Do you mean me rushing in on the jumping roundhouse is why the move would work? If so, there isn't much of an opportunity for him to change it to a knee, just based on the way that it's being thrown.


----------



## NinjaChristian (Jun 23, 2016)

kempodisciple said:


> Not a fan of going in when it looks like they're doing something weird.


And this is what the jump is for. The idea is that when I jump, my opponent has no idea what to suspect, so they back off. that's when i close the distance with the round off the back leg. It's looks really strange, and looking at it myself I don't know how it works. but hey I did it in sparring and it worked.


----------



## NinjaChristian (Jun 23, 2016)

Dirty Dog said:


> As I said before... try this when actual contact is allowed. When you pick yourself up off the floor, you will understand why I said it's not a really great choice.


sorry, didn't realize you posted this in this thread as well. The guy I was sparring was using light contact, and I doubt that he would have a problem ramming me if he saw that he could. I do understand what you are saying, though. I just have the opinion that I can, provided the person isn't to much more skilled than me, pull it off without getting rammed.


----------



## NinjaChristian (Jun 23, 2016)

Bill Mattocks said:


> Cool video. I have to ask, what's the purpose of the knees so high when you turn?


it's to make the opponent think I am throwing a jumping kick. have to be careful with it, though. thrown at the wrong time and it's probably not that hard to counter. hasn't happened yet, though.


----------



## Monkey Turned Wolf (Jun 23, 2016)

NinjaChristian said:


> And this is what the jump is for.

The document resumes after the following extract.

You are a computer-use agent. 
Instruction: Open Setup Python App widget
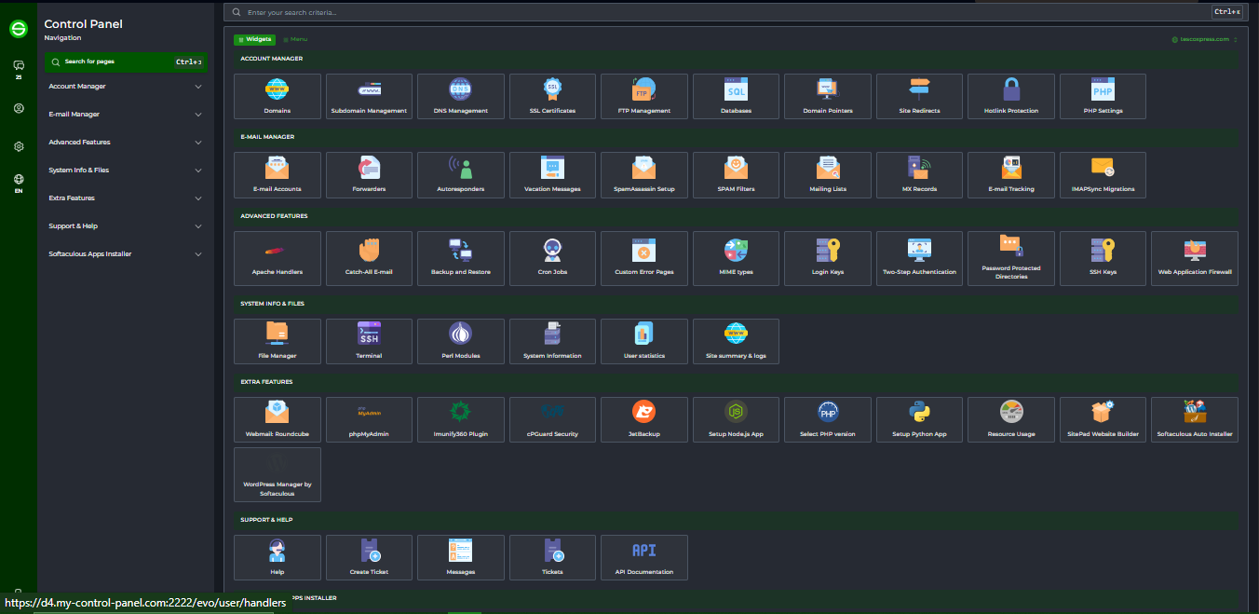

The idea is that when I jump, my opponent has no idea what to suspect, so they back off. that's when i close the distance with the round off the back leg. It's looks really strange, and looking at it myself I don't know how it works. but hey I did it in sparring and it worked.


I get the back off part, still not seeing how that benefits you, especially since you aren't really closing any distance with it. All it would do is make me more focused to the idea that you're about to do something, and give me a bit more distance from you.


----------



## NinjaChristian (Jun 23, 2016)

kempodisciple said:


> I get the back off part, still not seeing how that benefits you, especially since you aren't really closing any distance with it. All it would do is make me more focused to the idea that you're about to do something, and give me a bit more distance from you.


well, if they don't back off the jump becomes a jumping round kick. it's best thrown if they have their hands down guarding their torso, leaving their head vulnerable. I think that this combo is incomplete, since thrown by itself it is not likely to connect. it's more of a partial combo, something you would throw after something else.


----------